The event was heavily promoted and backed by the city council, Chamber of Commerce, school district and many others. It was promoted to dozens of local schools that in turn invited more than 10,000 parents. We picked a location, date, and time that local school principals advised us would make it easiest for the most parents to attend.

We also picked a school that was central to everyone, had plenty of free parking, and had a fantastic auditorium that could seat 400. We hoped that four hundred seats would be enough, especially because the FBI had sent one of their top experts from the Innocent Images task force who had some startling and eye-opening research to share with parents.

We also had the support of the Mayor and the Police Chief, who were there to remind parents just how seriously the city viewed the issue of child safety, and how it was up to all of us to work together to protect each other.

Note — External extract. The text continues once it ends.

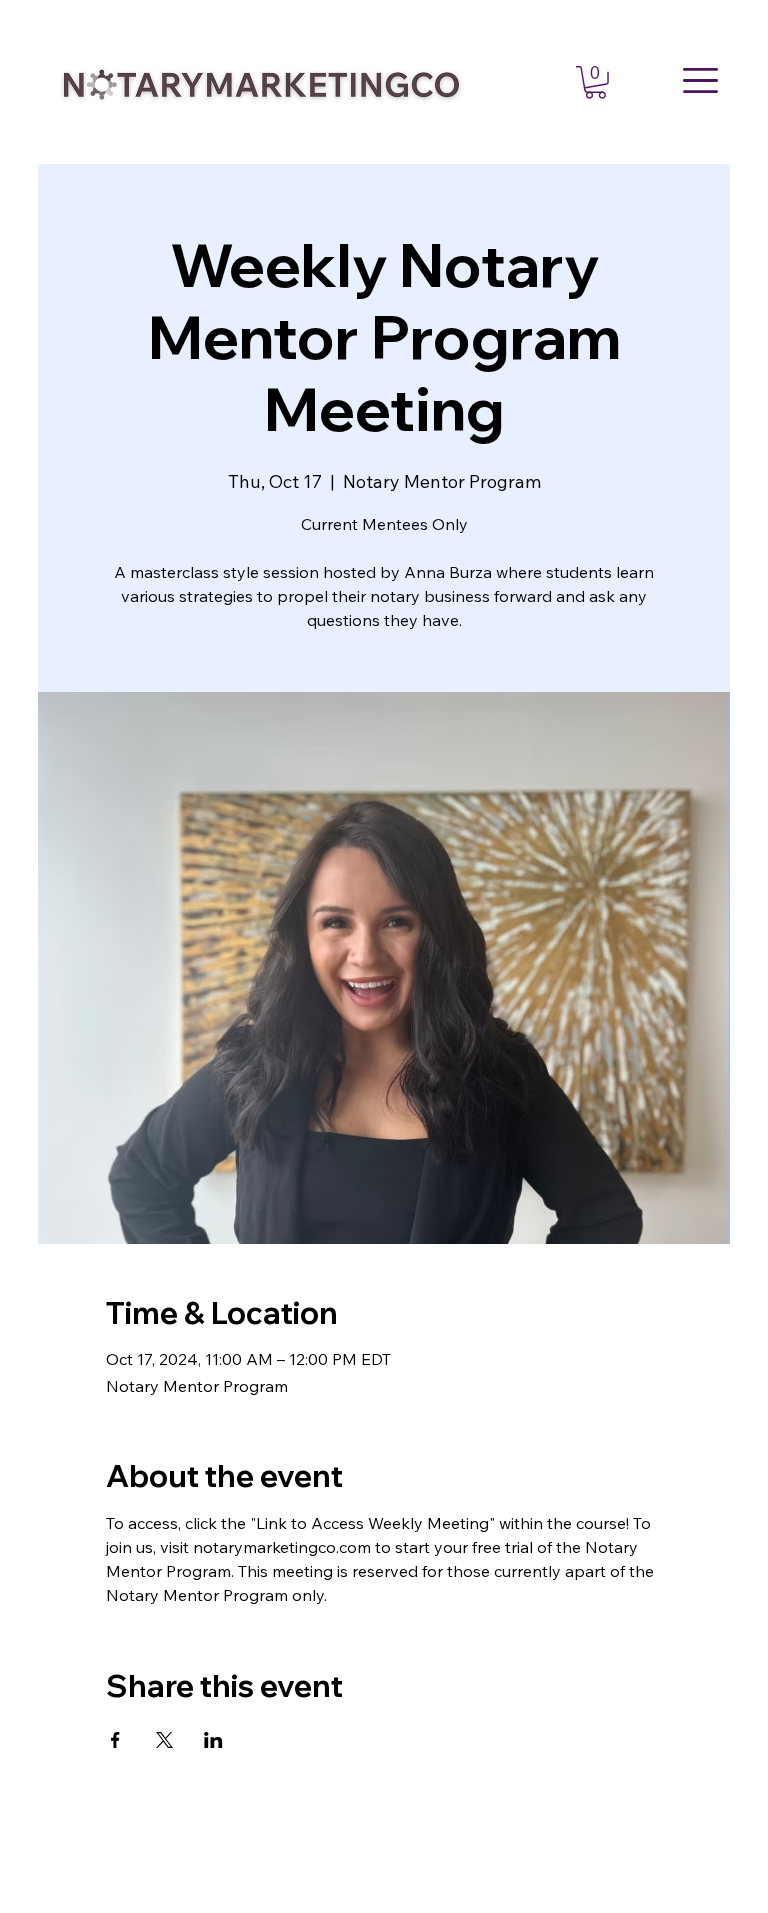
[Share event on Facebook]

In total, about twenty people showed up. Out of nearly 10,000 invited. And at least half of those were our own volunteers and supporters.

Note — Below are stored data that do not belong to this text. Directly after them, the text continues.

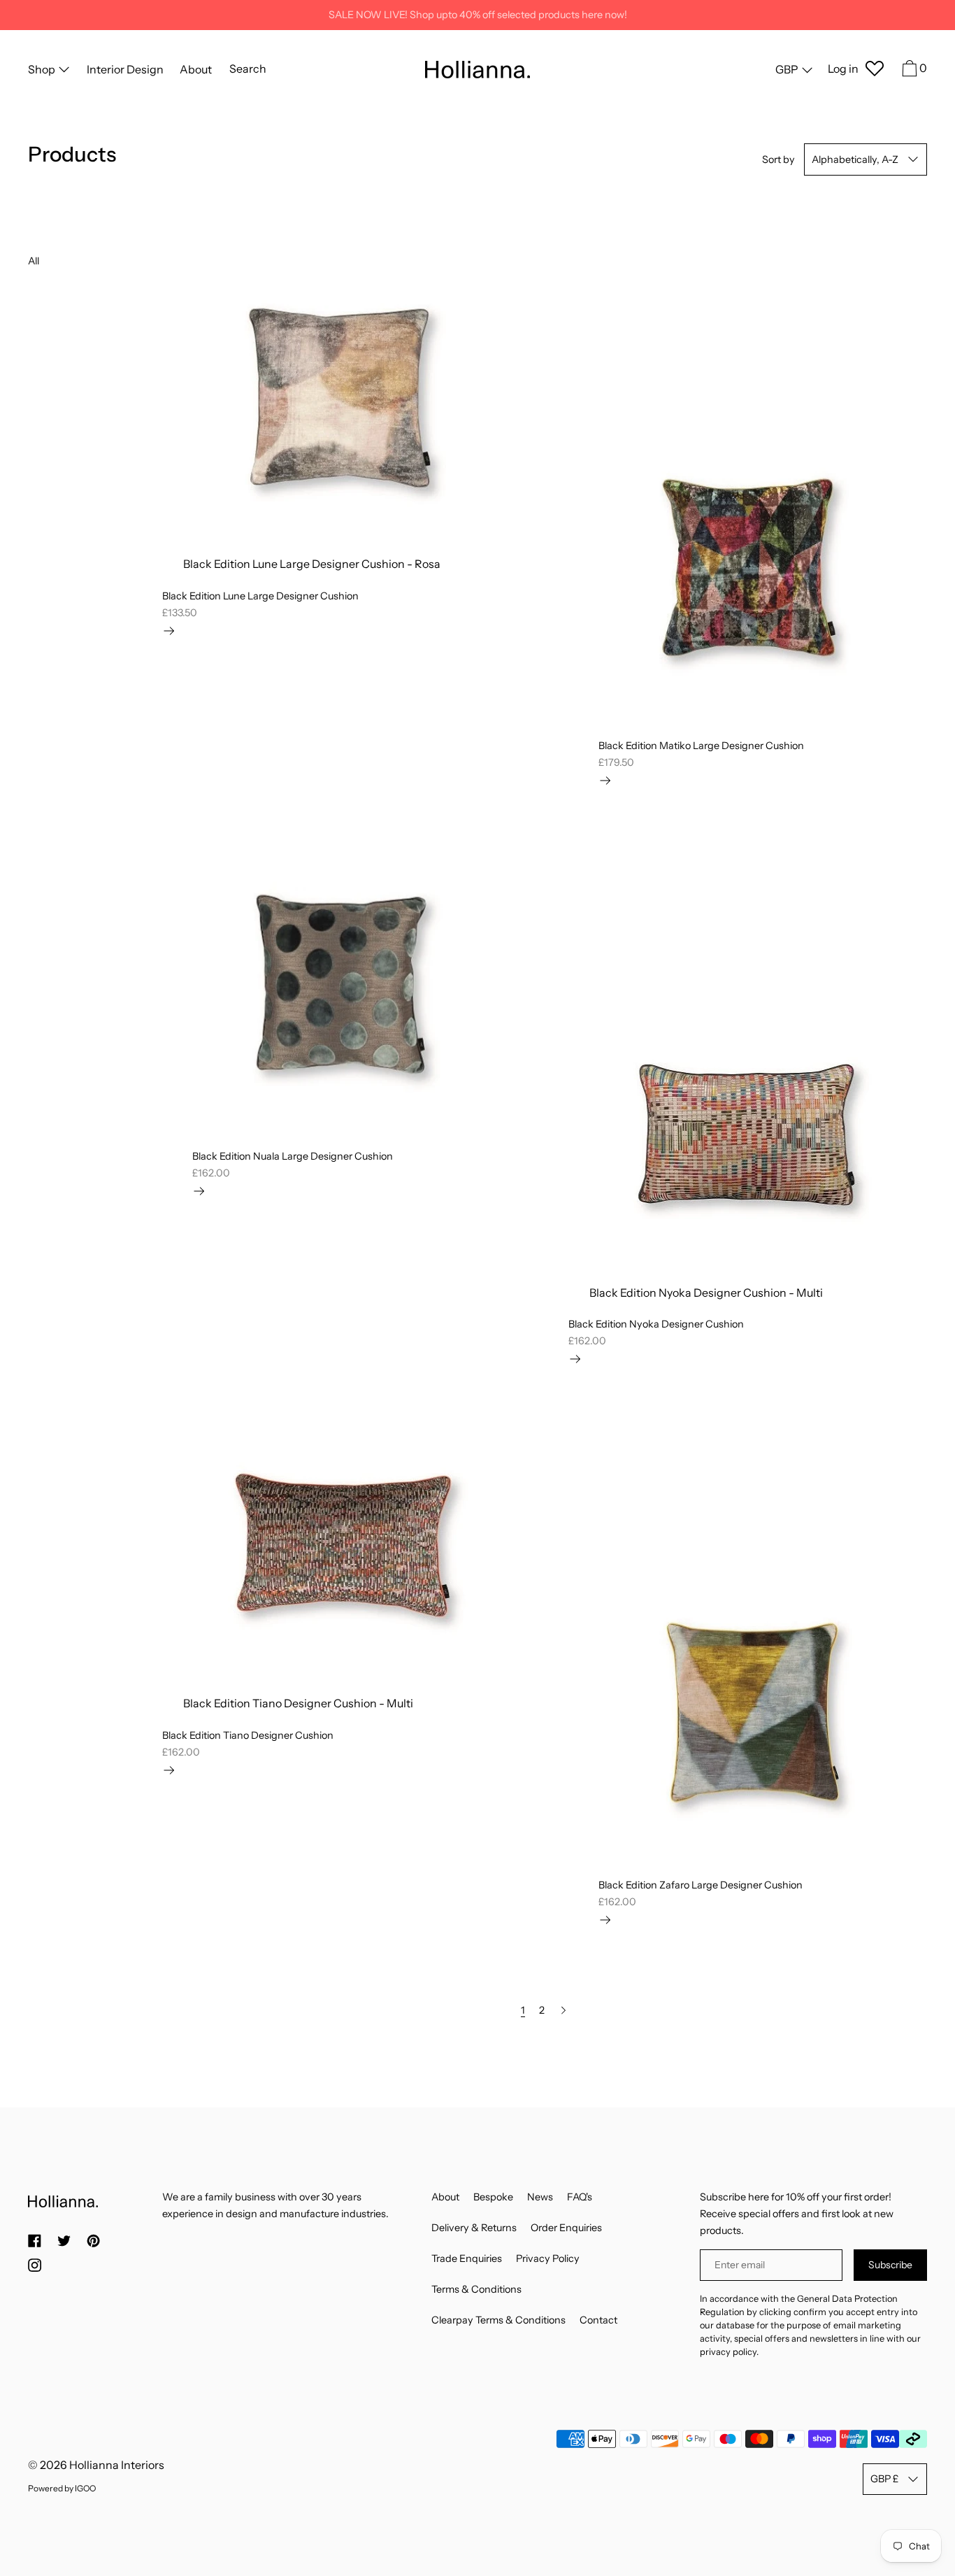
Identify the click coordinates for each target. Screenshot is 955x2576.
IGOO (85, 2488)
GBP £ (884, 2478)
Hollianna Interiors (116, 2465)
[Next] (563, 2010)
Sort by (778, 159)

It’s just a reminder that the biggest ally for cybercriminals is the apathy and indifference of their targets, and that cybercrime and identity theft continue to surge because so many consumers won’t get involved in their own protection. Even if it’s very simple and uncomplicated. And it’s also a reminder that things will probably never change – they certainly haven’t in the last ten years.

Or maybe parents were right and experts like me were over-thinking the dangers. After so many years on Facebook, many kids just outgrew it. There’s growing evidence that kids are abandoning Facebook in their millions so at the very least that reduces the number of potential victims, right? And maybe the best way to dodge the dangers is to simply hide in the middle of the herd and hope that by blending in, you won’t be singled out.

Maybe after thirty years in security I should think about changing my focus. Instead of researching the cure for insecurity, I should pursue the cure for apathy. Even if I know there probably isn’t one. The triumph of evil quote was originally pinned on Plato, more than 2,000 years ago. So I guess human nature is constant enough to be its own worst enemy.